## [Goal of the exercise]
Give every line of the material below as a Markdown table with the columns "Row" and "Line", numbering the rows and leaving out blank lines. Do not include the pictures in the table.

------ Records supplied ------

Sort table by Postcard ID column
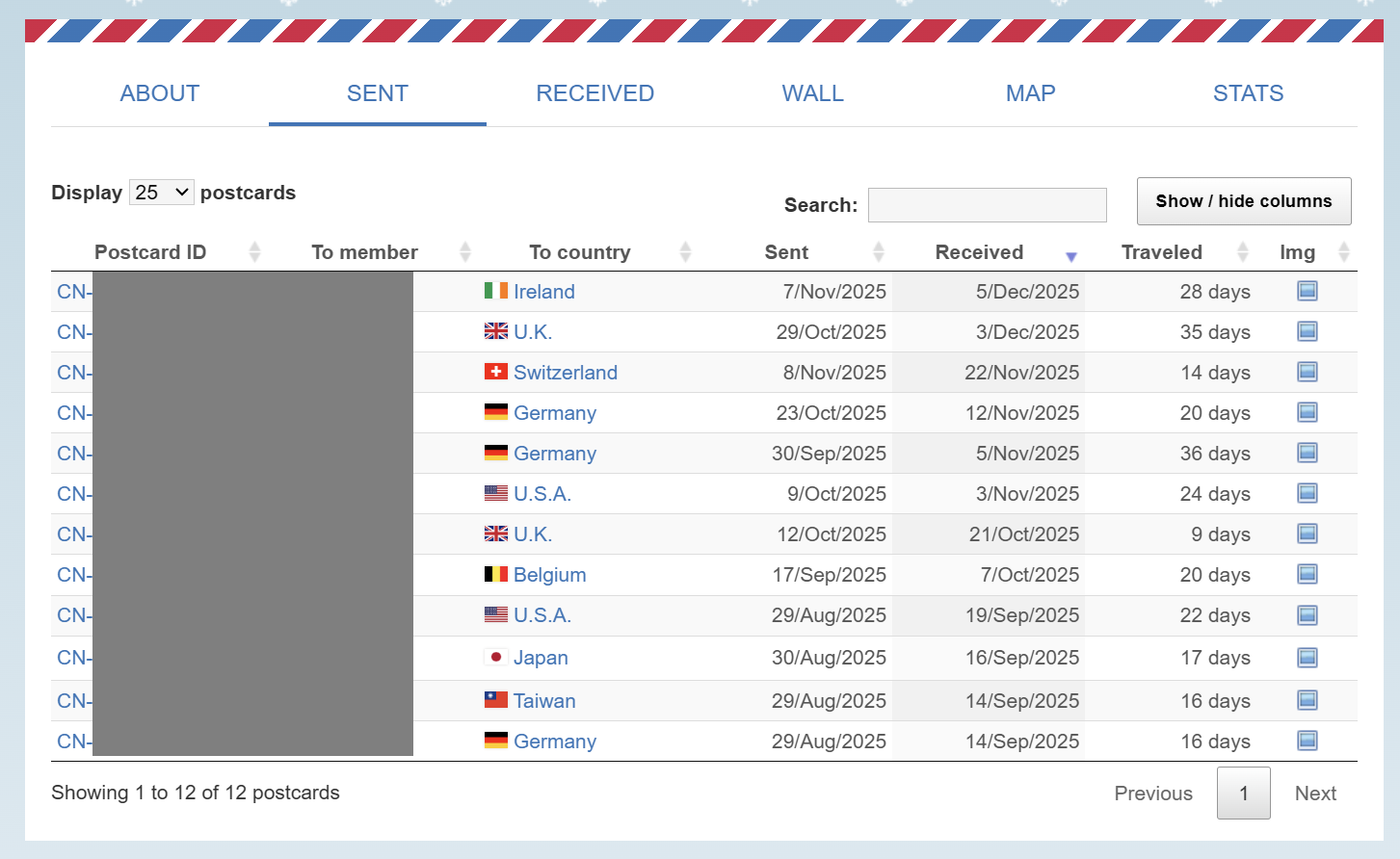The height and width of the screenshot is (859, 1400). coord(151,252)
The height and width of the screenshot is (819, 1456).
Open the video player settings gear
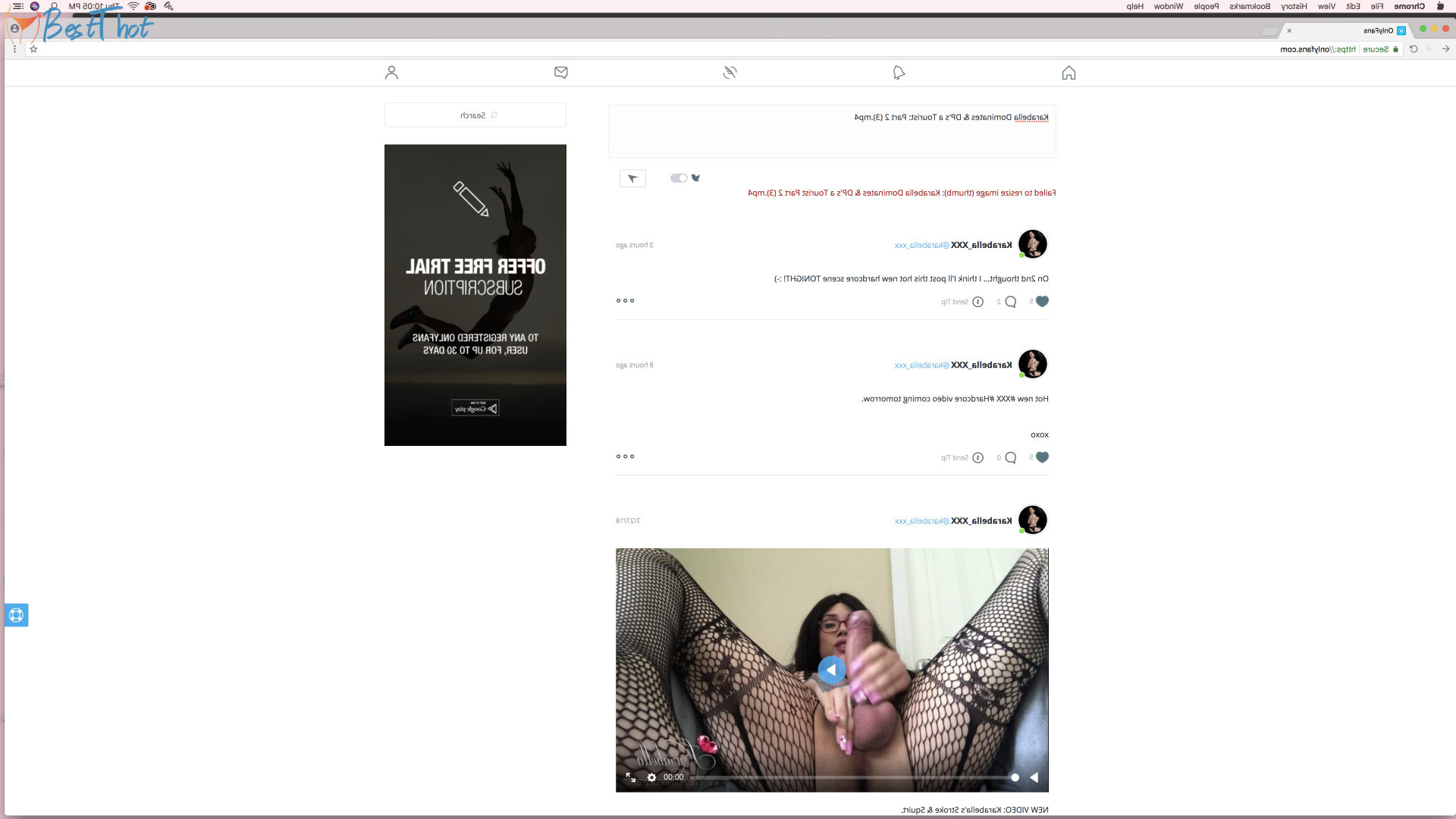tap(651, 777)
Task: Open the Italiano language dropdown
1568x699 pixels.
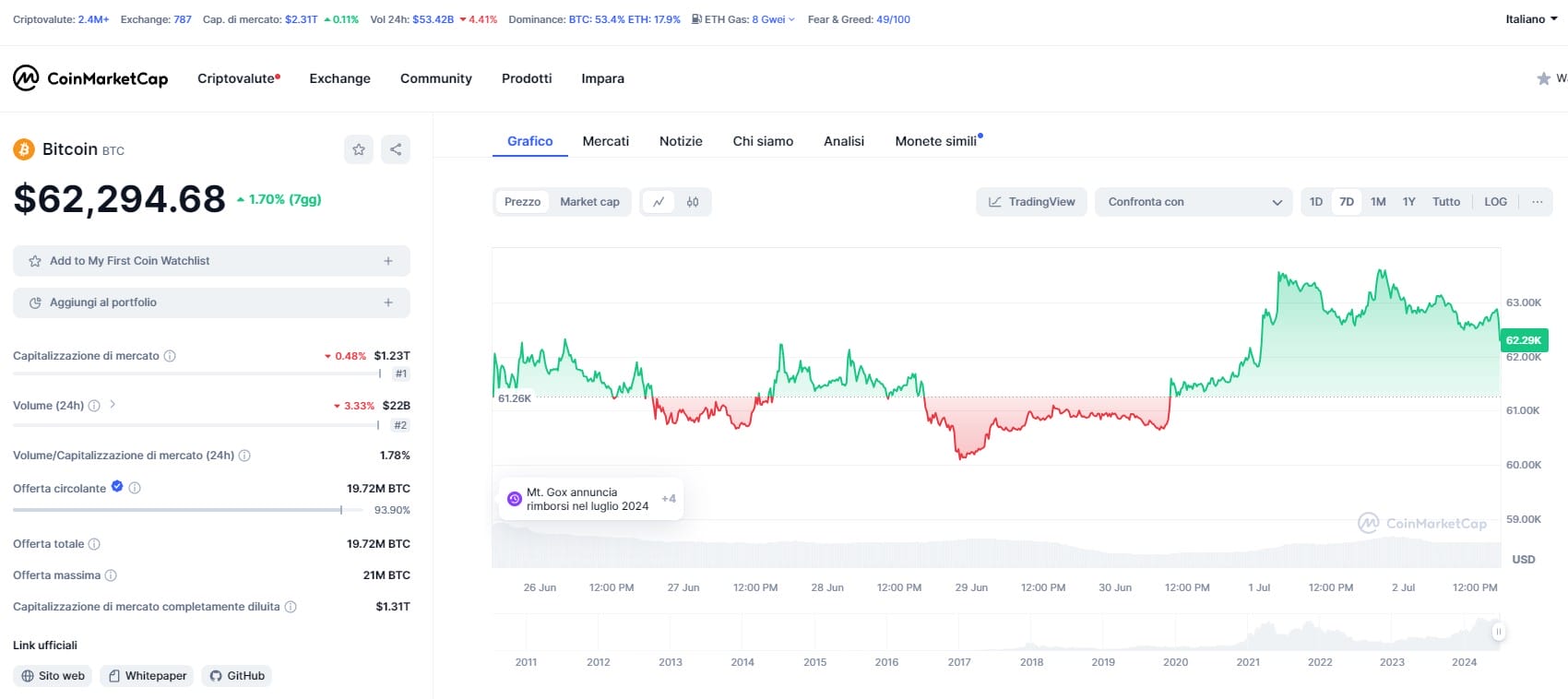Action: click(1531, 19)
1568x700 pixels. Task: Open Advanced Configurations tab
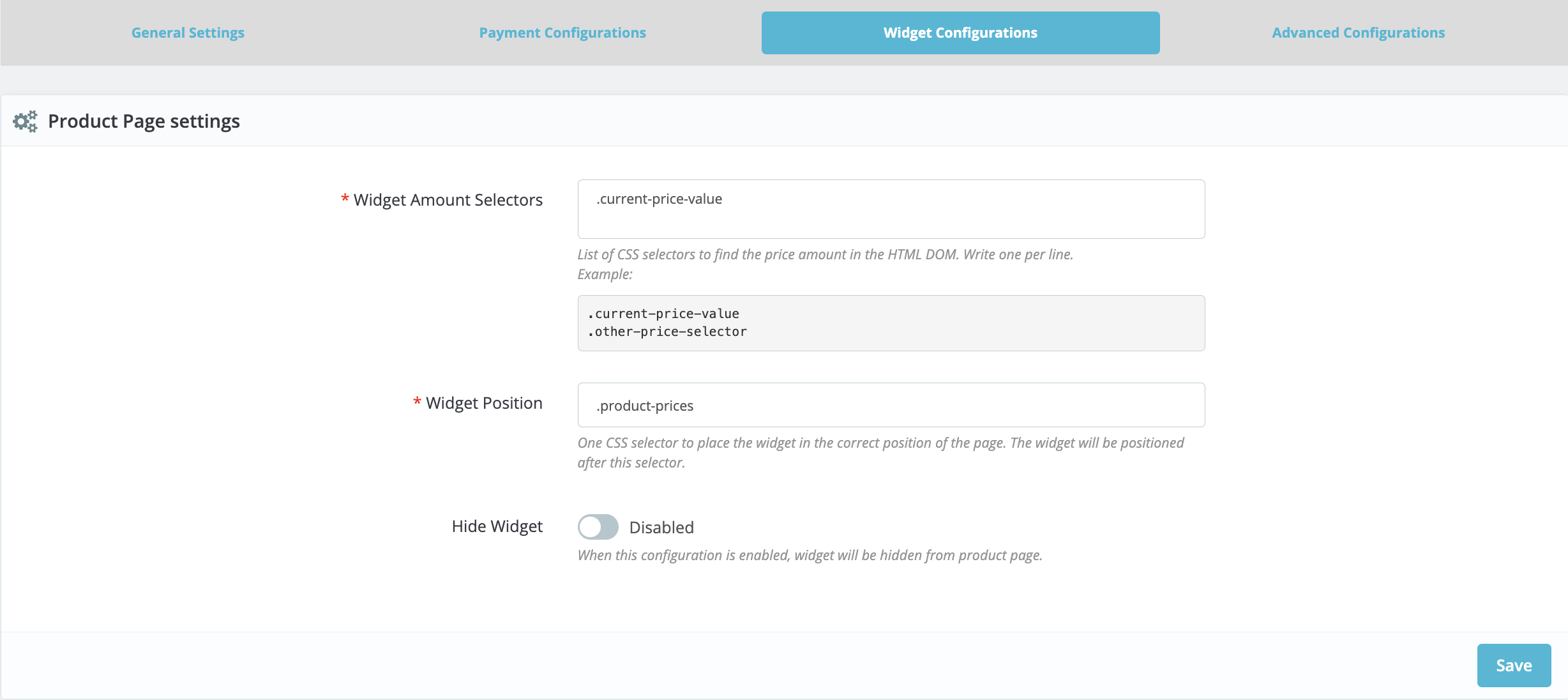tap(1357, 32)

------

## [Result below]
| Row | Line |
|---|---|
| 1 | Sort table by Postcard ID column |
| 2 | The height and width of the screenshot is (859, 1400). coord(151,252) |
| 3 | The height and width of the screenshot is (819, 1456). |
| 4 | Open the video player settings gear |
| 5 | tap(651, 777) |
| 6 | Task: Open the Italiano language dropdown |
| 7 | 1568x699 pixels. |
| 8 | Action: click(1531, 19) |
| 9 | 1568x700 pixels. Task: Open Advanced Configurations tab |
| 10 | tap(1357, 32) |